I enter the Harvard Art Museums on a windy, rain-soaked day. Perhaps gay, artistic energies travel like Mary Poppins: at the behest of the winds. If so, this is a good omen for my quest: find the secret gays of the museum. If not, I have been well-trained by years of convincing myself that Taylor Swift is in love with her former best friend Karlie Kloss. If anyone can find the gays in this bastion of marble and oil paint, it is me.
I abide by a strict set of criteria: if the figures portrayed in the art seem gay to me, they are. My rationale is incontrovertible, regardless of any irrefutable art history evidence to the contrary. Let. Me. Have. This.
I begin in the gallery directly to the right of the main entrance (labeled “Fogg Museum,” for those of you following along at home). I am immediately greeted by a nude bronze female form, sculpted with overtones of heterosexuality by Aristide Maillol. The metal woman stands chest first, holding a towel stiffly behind her—she’s allegedly wading in shallow water, but I’m unsure how her washcloth can help her. This is not a good sign.
But lo! I catch a glimpse of Picasso’s “Woman with a Chignon” across the room and I am saved. She slouches forward, elbows on a table, enrobed in blue and yellow paint. Her eyes gaze blankly at the viewer. She is very clearly a bored bisexual. Picasso may have looked to depict pure human ennui, but in doing so, he clearly wrote, “I am a young, sad bisexual” in the paint swirls above this woman’s head. I need not qualify my assertion any further—this is quite obviously sufficient evidence. It is early yet in my odyssey for gays and the tides are turning in my favor.
I turn away from Miss Chignon and am immediately struck by Henri Toulouse-Lautrec’s “The Hangover (Suzanne Valadon).” Toulouse-Lautrec’s model, Suzanne, was a former circus performer and his mistress for two years. This suggests heterosexuality. However, her authoritatively cut blouse says otherwise—she reads more Rachel Maddow than artist’s mistress. Suzanne is drinking alone, pondering her past in the circus, and fully above any 19th-century heteronormative nonsense. I see you, girl.

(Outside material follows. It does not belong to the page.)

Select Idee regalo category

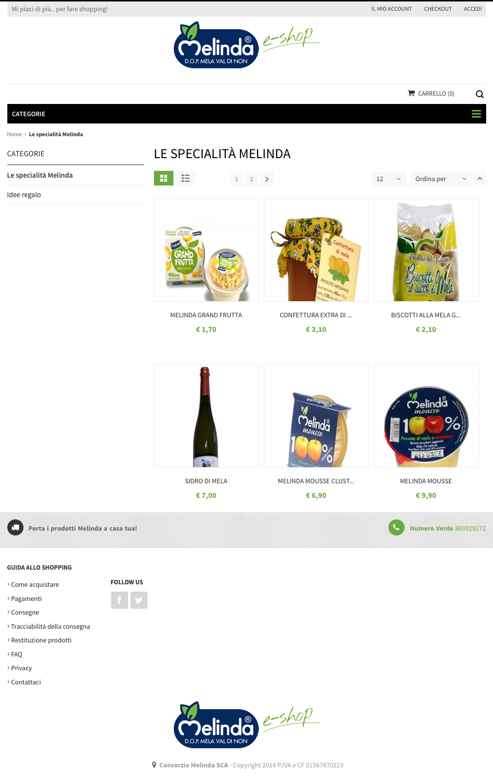tap(24, 195)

The rest of the room is full of overwhelmingly straight landscapes; sure, they’re dense with curved, rolling hills, but those hills have never cried while listening to Sufjan Stevens. In the next room over, I find “Red and Pink” by Georgia O’Keeffe. One could explain away these organic forms, likening them to flowers, flames or the “sanguine recesses of the body” as the placard does.
Please.
Sanguine recesses? Please. Any gay woman worth (The Price Of) her salt can sense the deep aura of lesbianism radiating from this painting. GAAAAAAAAAAY.
The first works I see upon moving into the Busch-Reisinger section of the museum are two Amazonian women: a small sculpture next to an evocative oil painting. These works may be placed next to each other due to their thematic similarities, but out of those thematic similarities comes the concentrated essence of lesbianism.
The gays are more sporadic in this section of the museum; less portraiture and more religious imagery makes queering too trying for even me. I eventually stumble upon “Self Portrait with Cat” by Ernst Ludwig Kirchner. Kirchner’s cat is named “Boby,” the room is bathed in pinks and purples, and the man is wearing a red suit that can only be described as jaunty. If this portrait is not gay, it at the very least has strong lesbian energy.
I am not foolhardy enough nor confident enough in my queering abilities to broach the topic of our founding fathers. However, early colonial favorite John Singleton Copley painted some choice gays. Most notable are the paired portraits of the Boylston brothers, each wearing ornate green robes and what look like silk pink shower caps. I can only describe this as a Tegan and Sara situation.
I don’t want to proliferate the narrative of sad gays, but man: “Miss Alice Kurtz” painted by Thomas Eakins is both incredibly sad and incredibly gay. Her father described her as “healthy and athletic,” which I interpret to mean “flaming lesbian.”
Somewhere in this second floor dead-zone of founding fathers and Christianity, I find the clearly gay imagery I’ve been waiting for: “Summer Scene (Bathers)” by Frederic Bazille. I count eight strapping young men in various states of undress, two “wrestling” in the background.
Attempting to queer the second floor of the museum was tiring, but I soldiered on to reach the motherlode on the third floor: Grecian art. Patroclus didn’t die in Achilles’ armor so that I could ignore the blatant homoeroticism in each and every sculpture and vase on this floor.
Unfortunately, the third floor has more partial torsos and fragmented pottery than fully formed homosexual relations. There is no Sapphic imagery to my knowledge, and Achilles and Patroclus lack significant representation. Still, I manage to draw the conclusion that every Grecian urn is, at the very least, bisexual.
Note: all incidences of male homosexuality verified by self-identified “resident homosexual” and friend of the writer Frank M. Cahill.